- _WHAT THE TASK ASKS_
Reproduce every line in the listing below that contains the word "screenshot".

- _AVAILABLE RECORDS_
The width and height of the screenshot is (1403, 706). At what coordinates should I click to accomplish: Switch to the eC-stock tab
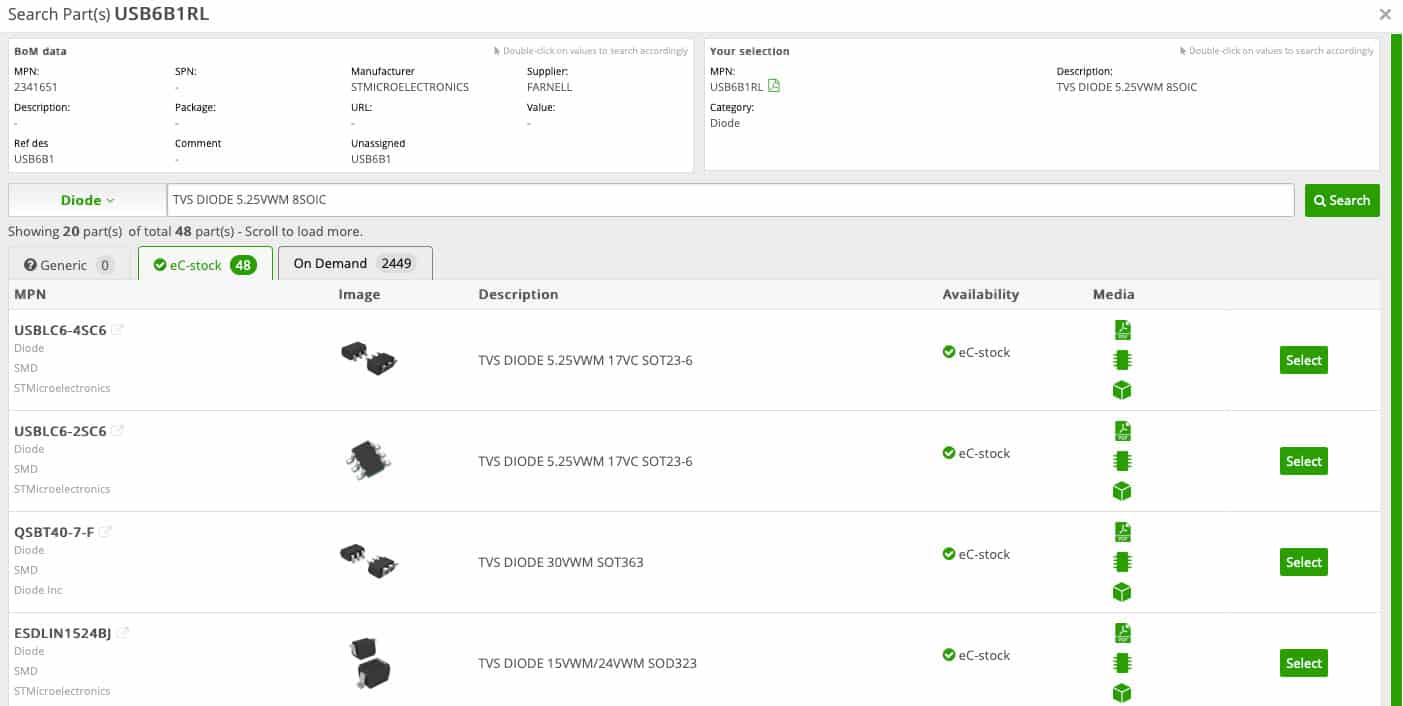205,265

--

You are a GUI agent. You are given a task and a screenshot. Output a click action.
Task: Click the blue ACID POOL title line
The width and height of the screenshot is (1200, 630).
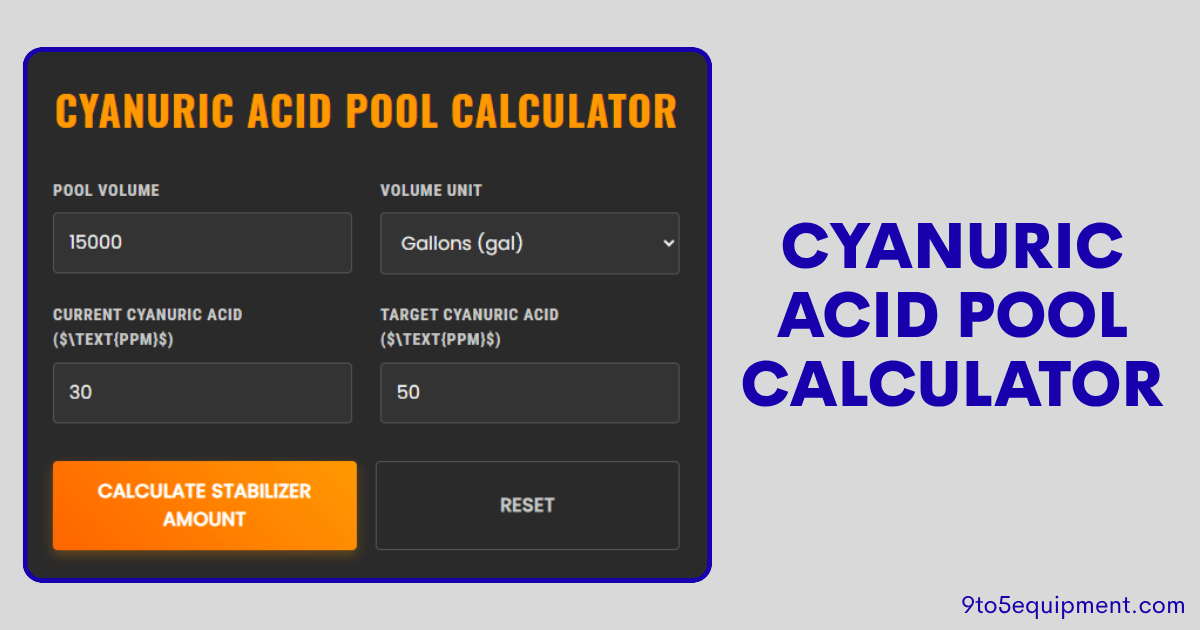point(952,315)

- _OUTPUT OF THE EXERCISE_
The width and height of the screenshot is (1403, 706). At what coordinates should I click to accomplish: Switch to the eC-stock tab
You are a GUI agent. You are given a task and a screenshot. Output a click action.
The width and height of the screenshot is (1200, 630).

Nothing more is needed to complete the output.